Isolate every line in the data with the string "computer" and copy it.

Stored data entries
━━━━━━━━━━

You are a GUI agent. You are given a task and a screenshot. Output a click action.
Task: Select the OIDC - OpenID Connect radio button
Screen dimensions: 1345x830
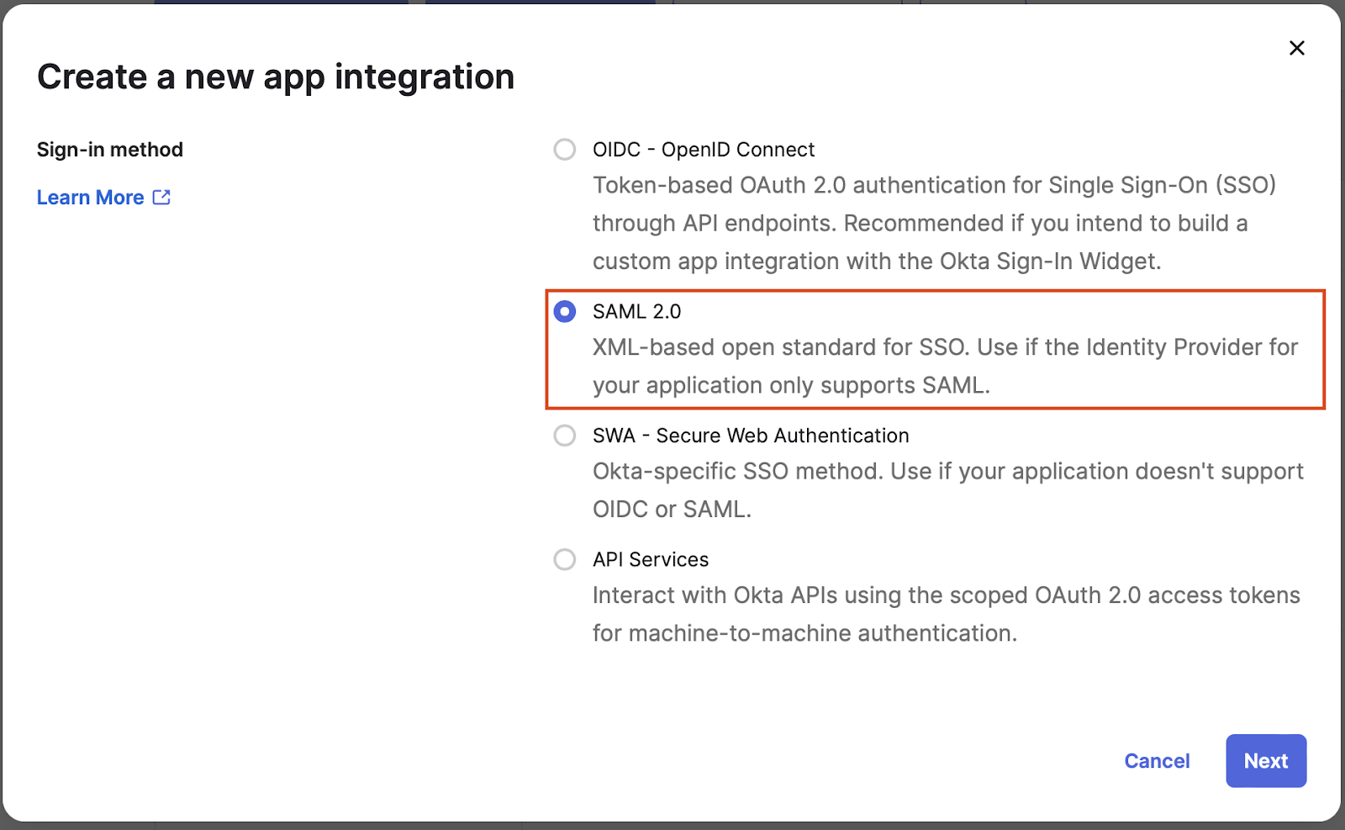pos(565,150)
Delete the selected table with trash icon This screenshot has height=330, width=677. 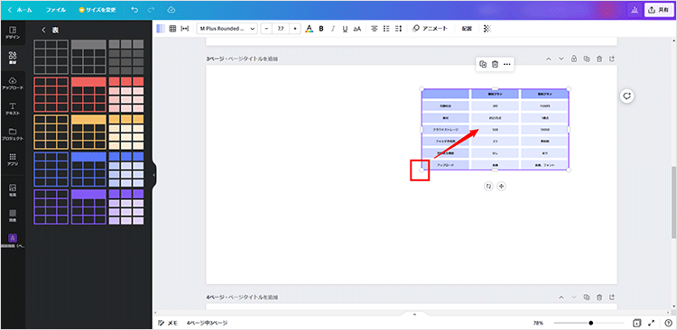[496, 64]
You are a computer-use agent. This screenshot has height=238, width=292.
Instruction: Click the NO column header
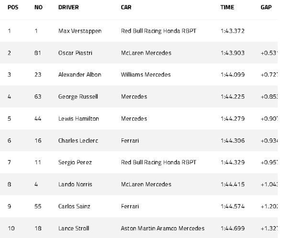39,7
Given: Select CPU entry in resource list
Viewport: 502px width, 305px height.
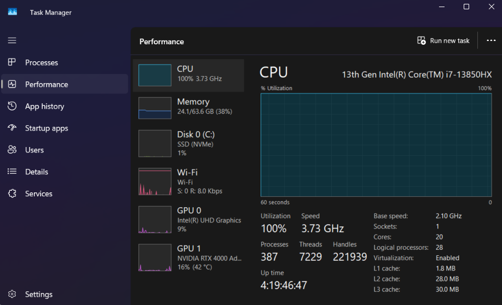Looking at the screenshot, I should 189,75.
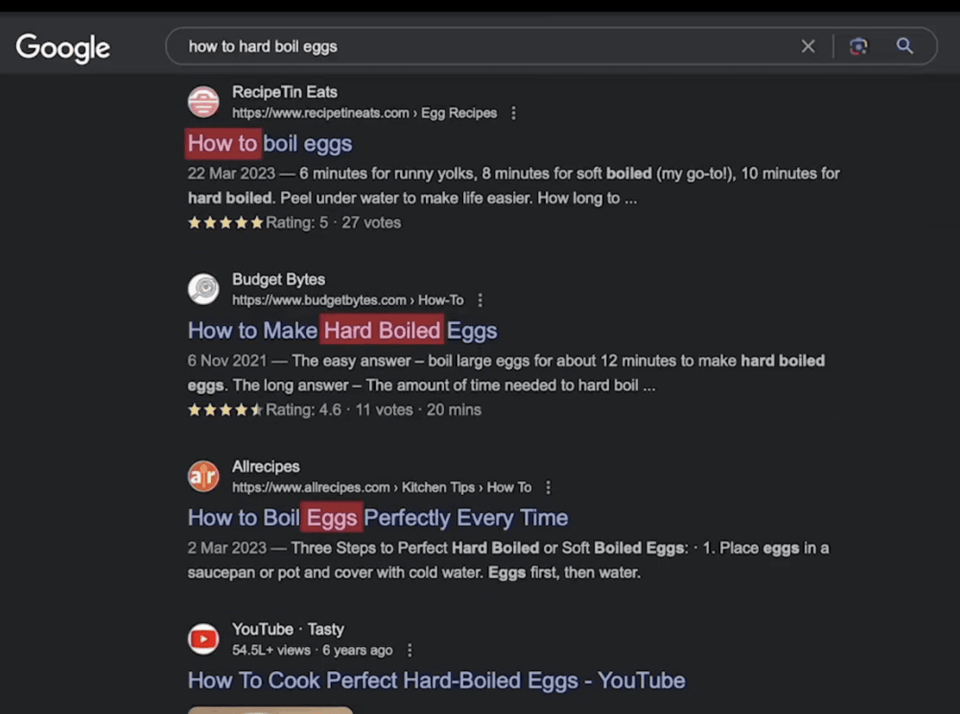Open RecipeTin Eats result options menu

coord(514,113)
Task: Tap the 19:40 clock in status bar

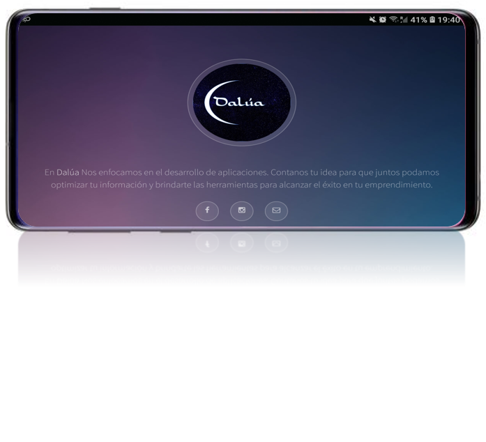Action: pos(449,20)
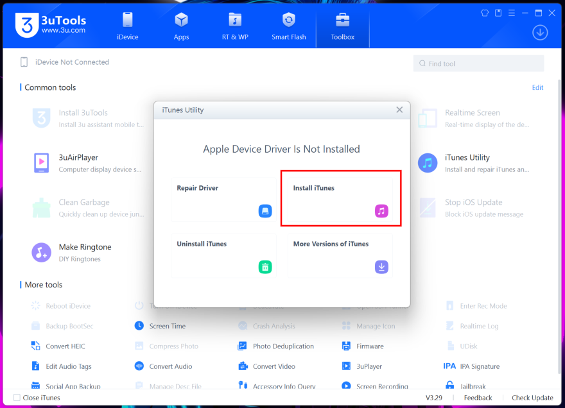The height and width of the screenshot is (408, 565).
Task: Close the iTunes Utility dialog
Action: pyautogui.click(x=399, y=110)
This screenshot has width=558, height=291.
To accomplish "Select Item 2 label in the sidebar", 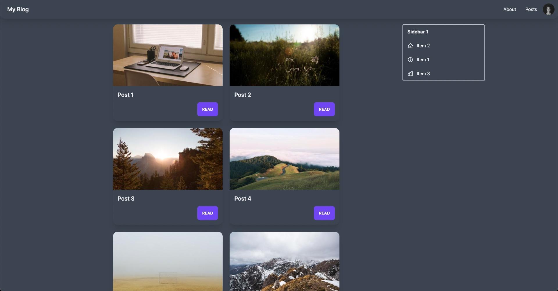I will 423,46.
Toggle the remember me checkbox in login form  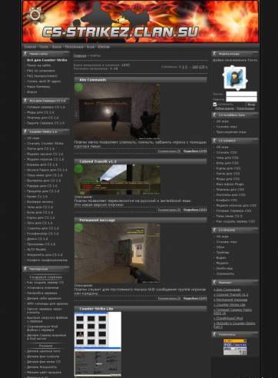click(x=215, y=104)
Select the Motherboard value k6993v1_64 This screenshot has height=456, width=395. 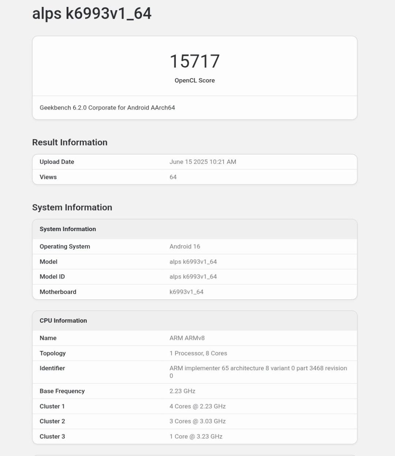coord(187,292)
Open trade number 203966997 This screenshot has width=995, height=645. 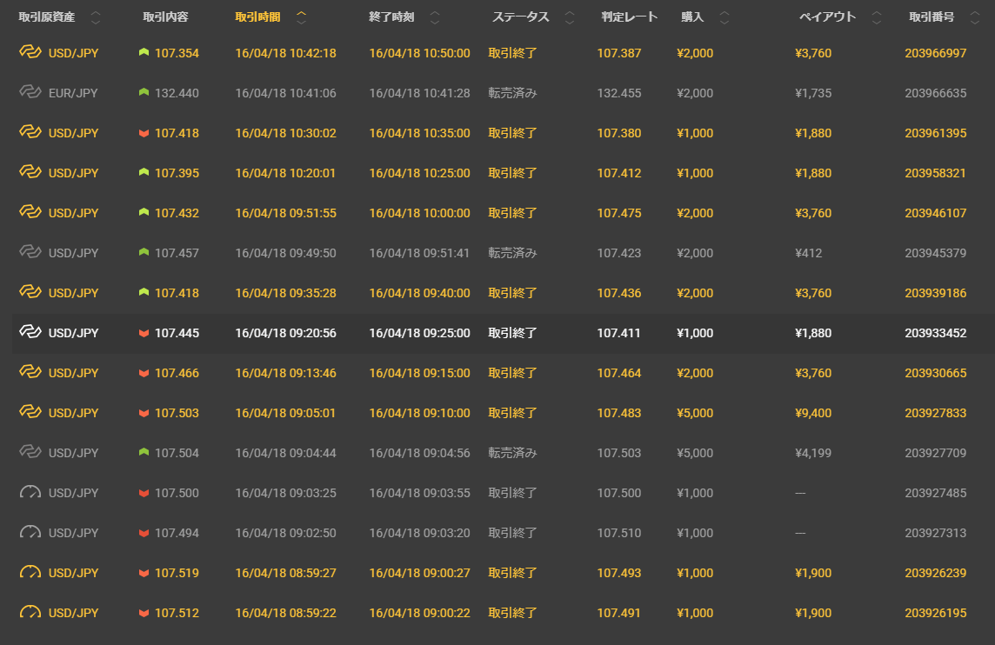(x=935, y=53)

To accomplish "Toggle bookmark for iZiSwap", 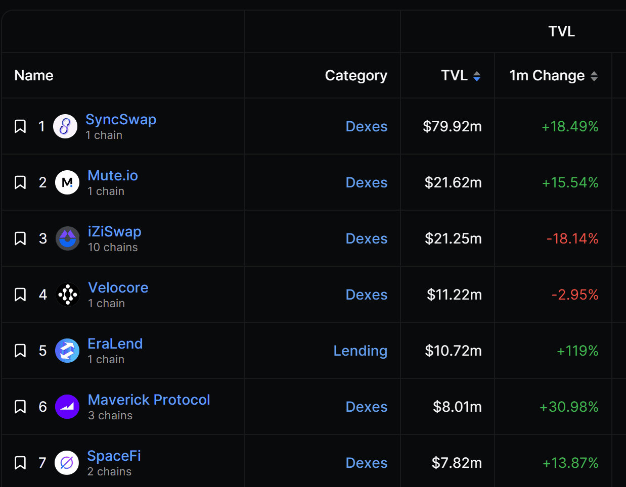I will click(20, 238).
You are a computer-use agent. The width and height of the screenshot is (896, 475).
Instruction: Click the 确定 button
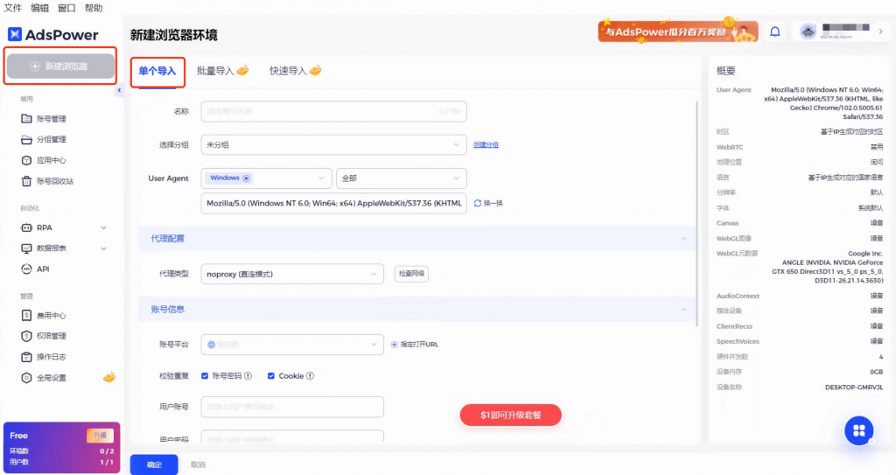[x=154, y=465]
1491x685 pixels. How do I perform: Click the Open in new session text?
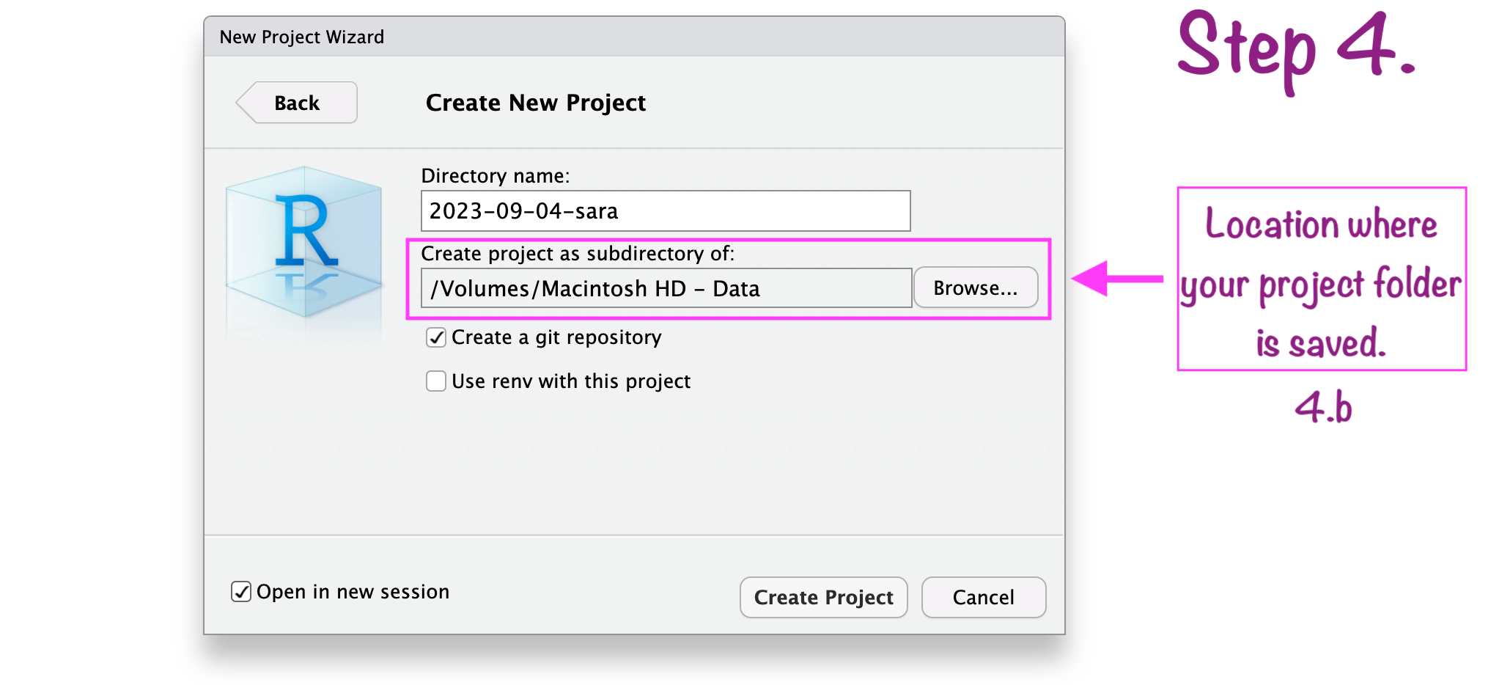click(353, 592)
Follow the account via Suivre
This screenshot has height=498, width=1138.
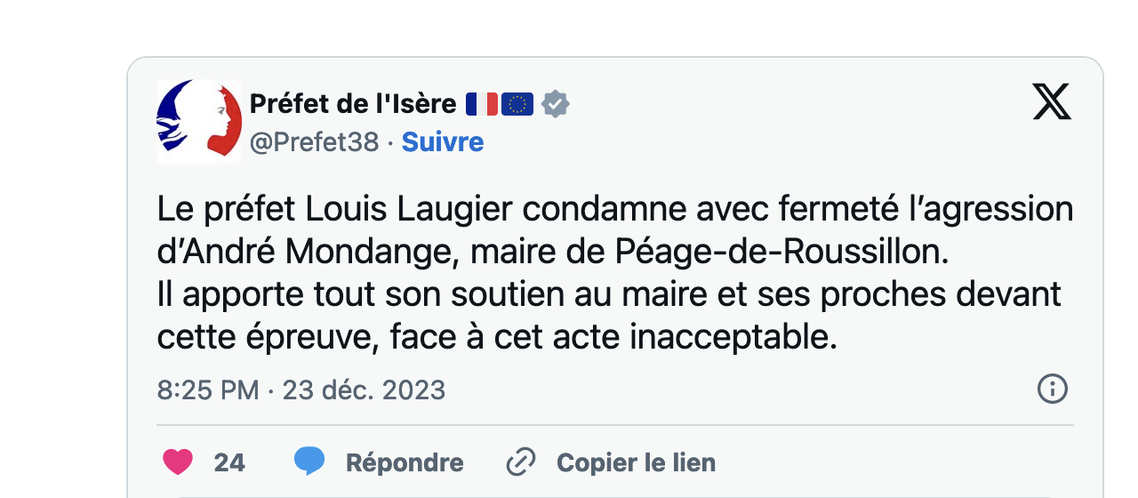[x=443, y=142]
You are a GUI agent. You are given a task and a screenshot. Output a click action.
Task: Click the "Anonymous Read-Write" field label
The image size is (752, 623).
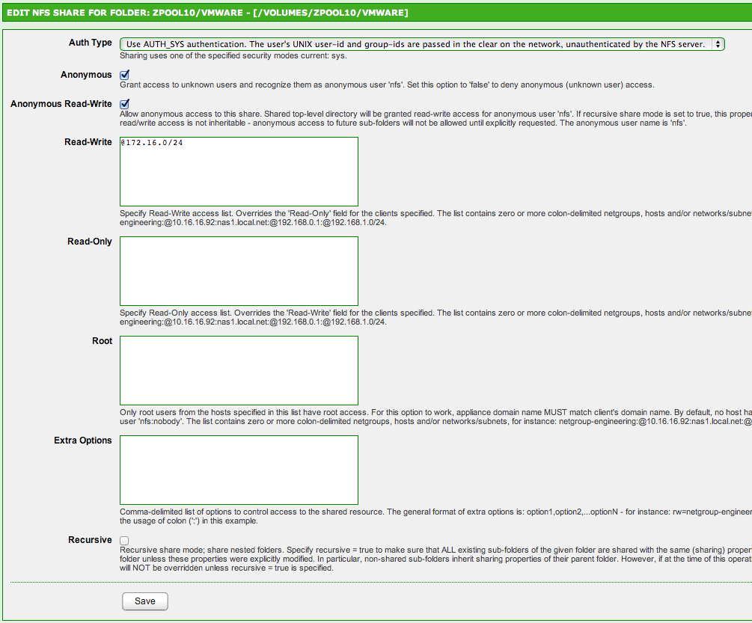coord(61,104)
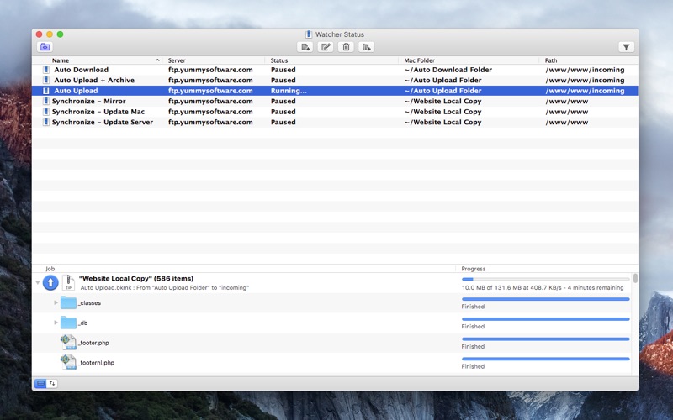
Task: Click the Website Local Copy progress bar
Action: [545, 279]
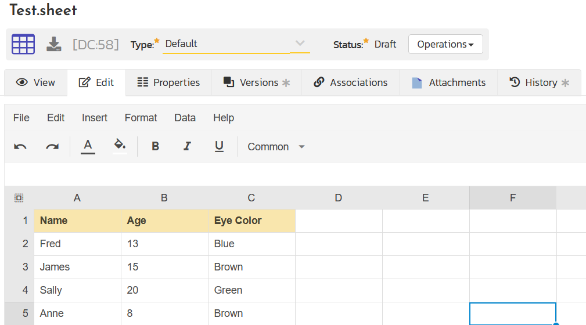Select column D header
586x325 pixels.
339,198
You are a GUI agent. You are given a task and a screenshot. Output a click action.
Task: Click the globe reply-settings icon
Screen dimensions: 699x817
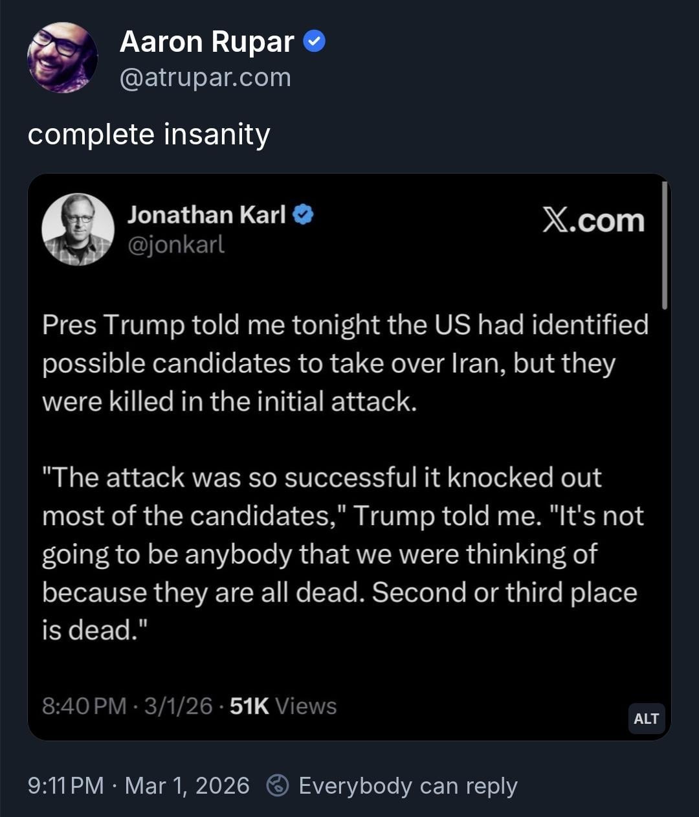(x=278, y=785)
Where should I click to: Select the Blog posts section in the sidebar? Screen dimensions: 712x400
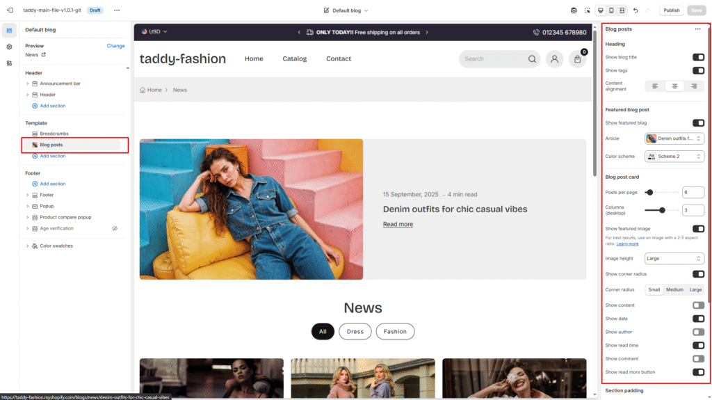click(x=51, y=145)
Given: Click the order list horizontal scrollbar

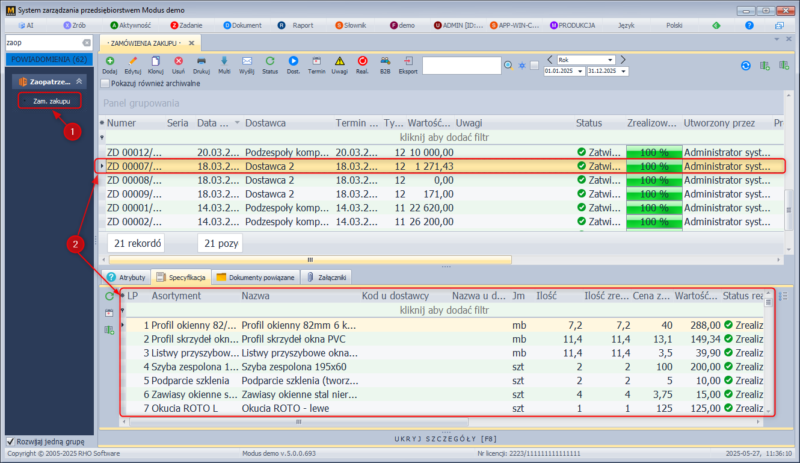Looking at the screenshot, I should [x=310, y=260].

━━━━━━━━━━

* WRITTEN RESPONSE
You are a computer-use agent. This screenshot has height=238, width=292.
You are a computer-use agent. The width and height of the screenshot is (896, 475).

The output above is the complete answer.